> **Dataset entries**
—————

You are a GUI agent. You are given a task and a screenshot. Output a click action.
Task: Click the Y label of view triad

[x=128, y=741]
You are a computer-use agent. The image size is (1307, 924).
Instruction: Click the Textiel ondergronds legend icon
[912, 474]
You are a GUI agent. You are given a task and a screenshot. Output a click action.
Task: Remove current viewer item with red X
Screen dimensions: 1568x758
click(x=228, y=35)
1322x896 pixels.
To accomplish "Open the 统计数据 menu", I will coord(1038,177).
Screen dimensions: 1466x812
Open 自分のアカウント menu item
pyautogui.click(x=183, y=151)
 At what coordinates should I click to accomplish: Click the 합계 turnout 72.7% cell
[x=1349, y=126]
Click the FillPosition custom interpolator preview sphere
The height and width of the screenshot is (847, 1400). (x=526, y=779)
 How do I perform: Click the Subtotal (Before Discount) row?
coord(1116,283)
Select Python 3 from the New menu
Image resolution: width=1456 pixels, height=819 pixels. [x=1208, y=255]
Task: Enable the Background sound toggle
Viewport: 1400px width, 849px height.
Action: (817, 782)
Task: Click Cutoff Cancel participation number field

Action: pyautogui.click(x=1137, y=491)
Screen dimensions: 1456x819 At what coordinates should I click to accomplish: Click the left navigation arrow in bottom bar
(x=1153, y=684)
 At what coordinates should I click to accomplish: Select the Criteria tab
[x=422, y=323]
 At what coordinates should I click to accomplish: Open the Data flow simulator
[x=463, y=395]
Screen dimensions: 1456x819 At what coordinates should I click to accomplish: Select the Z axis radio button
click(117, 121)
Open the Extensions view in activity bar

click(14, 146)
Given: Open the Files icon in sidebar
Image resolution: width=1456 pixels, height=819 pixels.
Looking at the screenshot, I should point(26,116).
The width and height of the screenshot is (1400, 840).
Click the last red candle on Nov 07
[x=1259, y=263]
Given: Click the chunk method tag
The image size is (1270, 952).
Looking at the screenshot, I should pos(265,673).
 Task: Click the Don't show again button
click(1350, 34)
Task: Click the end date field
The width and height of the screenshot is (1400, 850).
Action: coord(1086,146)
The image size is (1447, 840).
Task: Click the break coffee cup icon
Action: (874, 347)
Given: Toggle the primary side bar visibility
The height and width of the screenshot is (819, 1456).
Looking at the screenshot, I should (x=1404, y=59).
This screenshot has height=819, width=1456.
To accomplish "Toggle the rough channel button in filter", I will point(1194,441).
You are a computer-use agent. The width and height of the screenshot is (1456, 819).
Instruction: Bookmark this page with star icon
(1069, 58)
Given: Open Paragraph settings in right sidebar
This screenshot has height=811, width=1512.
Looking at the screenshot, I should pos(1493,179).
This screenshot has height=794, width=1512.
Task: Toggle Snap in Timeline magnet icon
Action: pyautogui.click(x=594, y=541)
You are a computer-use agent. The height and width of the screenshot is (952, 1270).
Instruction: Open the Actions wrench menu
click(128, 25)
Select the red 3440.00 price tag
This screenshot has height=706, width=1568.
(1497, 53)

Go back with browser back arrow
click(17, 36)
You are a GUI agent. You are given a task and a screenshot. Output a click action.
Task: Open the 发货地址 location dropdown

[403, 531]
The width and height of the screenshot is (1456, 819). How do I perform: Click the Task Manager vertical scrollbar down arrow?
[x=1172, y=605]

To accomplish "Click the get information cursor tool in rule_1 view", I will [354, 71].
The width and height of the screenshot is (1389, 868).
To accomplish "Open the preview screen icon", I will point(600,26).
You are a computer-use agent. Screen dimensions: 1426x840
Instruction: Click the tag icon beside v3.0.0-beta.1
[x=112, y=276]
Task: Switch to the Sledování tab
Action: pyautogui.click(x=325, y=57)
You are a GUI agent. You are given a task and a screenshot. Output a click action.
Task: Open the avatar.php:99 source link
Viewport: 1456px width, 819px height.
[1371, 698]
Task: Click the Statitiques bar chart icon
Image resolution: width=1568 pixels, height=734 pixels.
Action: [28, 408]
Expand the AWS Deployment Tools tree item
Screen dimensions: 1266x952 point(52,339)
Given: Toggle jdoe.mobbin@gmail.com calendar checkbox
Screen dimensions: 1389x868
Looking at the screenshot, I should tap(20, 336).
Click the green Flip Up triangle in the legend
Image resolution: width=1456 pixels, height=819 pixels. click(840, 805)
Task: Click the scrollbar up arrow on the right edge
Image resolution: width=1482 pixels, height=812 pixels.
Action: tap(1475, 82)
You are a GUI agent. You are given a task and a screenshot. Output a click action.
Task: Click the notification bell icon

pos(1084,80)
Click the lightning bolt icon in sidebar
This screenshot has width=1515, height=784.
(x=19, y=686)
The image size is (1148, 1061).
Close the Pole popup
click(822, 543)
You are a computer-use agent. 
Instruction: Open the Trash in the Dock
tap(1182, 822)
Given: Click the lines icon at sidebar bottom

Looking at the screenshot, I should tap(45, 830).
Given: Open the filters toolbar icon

—————

> **Task item**
All the data needs repeating. Return it exactly.

> **Finished exercise**
You are a GUI agent. You are given a task and a screenshot. Output a click action.
Task: Click the Y label of view triad

[x=128, y=741]
You are a computer-use agent. The image size is (1307, 924).
Instruction: Click the Textiel ondergronds legend icon
[912, 474]
You are a GUI agent. You are given a task and a screenshot. Output a click action.
Task: Remove current viewer item with red X
Screen dimensions: 1568x758
click(x=228, y=35)
1322x896 pixels.
To accomplish "Open the 统计数据 menu", I will coord(1038,177).
Screen dimensions: 1466x812
Open 自分のアカウント menu item
pyautogui.click(x=183, y=151)
 At what coordinates should I click to accomplish: Click the 합계 turnout 72.7% cell
[x=1349, y=126]
Click the FillPosition custom interpolator preview sphere
The height and width of the screenshot is (847, 1400). (x=526, y=779)
 How do I perform: Click the Subtotal (Before Discount) row?
coord(1116,283)
Select Python 3 from the New menu
Image resolution: width=1456 pixels, height=819 pixels. [x=1208, y=255]
Task: Enable the Background sound toggle
Viewport: 1400px width, 849px height.
Action: (817, 782)
Task: Click Cutoff Cancel participation number field

Action: pyautogui.click(x=1137, y=491)
Screen dimensions: 1456x819 At what coordinates should I click to accomplish: Click the left navigation arrow in bottom bar
(x=1153, y=684)
 At what coordinates should I click to accomplish: Select the Criteria tab
[x=422, y=323]
 At what coordinates should I click to accomplish: Open the Data flow simulator
[x=463, y=395]
Screen dimensions: 1456x819 At what coordinates should I click to accomplish: Select the Z axis radio button
click(117, 121)
Open the Extensions view in activity bar

click(14, 146)
Given: Open the Files icon in sidebar
Image resolution: width=1456 pixels, height=819 pixels.
Looking at the screenshot, I should point(26,116).
The width and height of the screenshot is (1400, 840).
Click the last red candle on Nov 07
[x=1259, y=263]
Given: Click the chunk method tag
The image size is (1270, 952).
Looking at the screenshot, I should pos(265,673).
 Task: Click the Don't show again button
click(1350, 34)
Task: Click the end date field
The width and height of the screenshot is (1400, 850).
Action: coord(1086,146)
The image size is (1447, 840).
Task: Click the break coffee cup icon
Action: (874, 347)
Given: Toggle the primary side bar visibility
The height and width of the screenshot is (819, 1456).
Looking at the screenshot, I should (x=1404, y=59).
This screenshot has height=819, width=1456.
To accomplish "Toggle the rough channel button in filter", I will point(1194,441).
You are a computer-use agent. The width and height of the screenshot is (1456, 819).
Instruction: Bookmark this page with star icon
(1069, 58)
Given: Open Paragraph settings in right sidebar
This screenshot has height=811, width=1512.
Looking at the screenshot, I should pos(1493,179).
This screenshot has height=794, width=1512.
Task: Toggle Snap in Timeline magnet icon
Action: pyautogui.click(x=594, y=541)
You are a computer-use agent. The height and width of the screenshot is (952, 1270).
Instruction: Open the Actions wrench menu
click(128, 25)
Select the red 3440.00 price tag
This screenshot has height=706, width=1568.
(1497, 53)

Go back with browser back arrow
click(17, 36)
You are a GUI agent. You are given a task and a screenshot. Output a click action.
Task: Open the 发货地址 location dropdown

[403, 531]
The width and height of the screenshot is (1456, 819). How do I perform: Click the Task Manager vertical scrollbar down arrow?
[x=1172, y=605]

To accomplish "Click the get information cursor tool in rule_1 view", I will [354, 71].
The width and height of the screenshot is (1389, 868).
To accomplish "Open the preview screen icon", I will point(600,26).
You are a computer-use agent. Screen dimensions: 1426x840
Instruction: Click the tag icon beside v3.0.0-beta.1
[x=112, y=276]
Task: Switch to the Sledování tab
Action: pyautogui.click(x=325, y=57)
You are a GUI agent. You are given a task and a screenshot. Output a click action.
Task: Open the avatar.php:99 source link
Viewport: 1456px width, 819px height.
[1371, 698]
Task: Click the Statitiques bar chart icon
Image resolution: width=1568 pixels, height=734 pixels.
Action: [28, 408]
Expand the AWS Deployment Tools tree item
Screen dimensions: 1266x952 point(52,339)
Given: Toggle jdoe.mobbin@gmail.com calendar checkbox
Screen dimensions: 1389x868
Looking at the screenshot, I should tap(20, 336).
Click the green Flip Up triangle in the legend
Image resolution: width=1456 pixels, height=819 pixels. click(840, 805)
Task: Click the scrollbar up arrow on the right edge
Image resolution: width=1482 pixels, height=812 pixels.
Action: tap(1475, 82)
You are a GUI agent. You are given a task and a screenshot. Output a click action.
Task: Click the notification bell icon

pos(1084,80)
Click the lightning bolt icon in sidebar
This screenshot has width=1515, height=784.
(x=19, y=686)
The image size is (1148, 1061).
Close the Pole popup
click(822, 543)
You are a computer-use agent. 
Instruction: Open the Trash in the Dock
tap(1182, 822)
Given: Click the lines icon at sidebar bottom

Looking at the screenshot, I should tap(45, 830).
Given: Open the filters toolbar icon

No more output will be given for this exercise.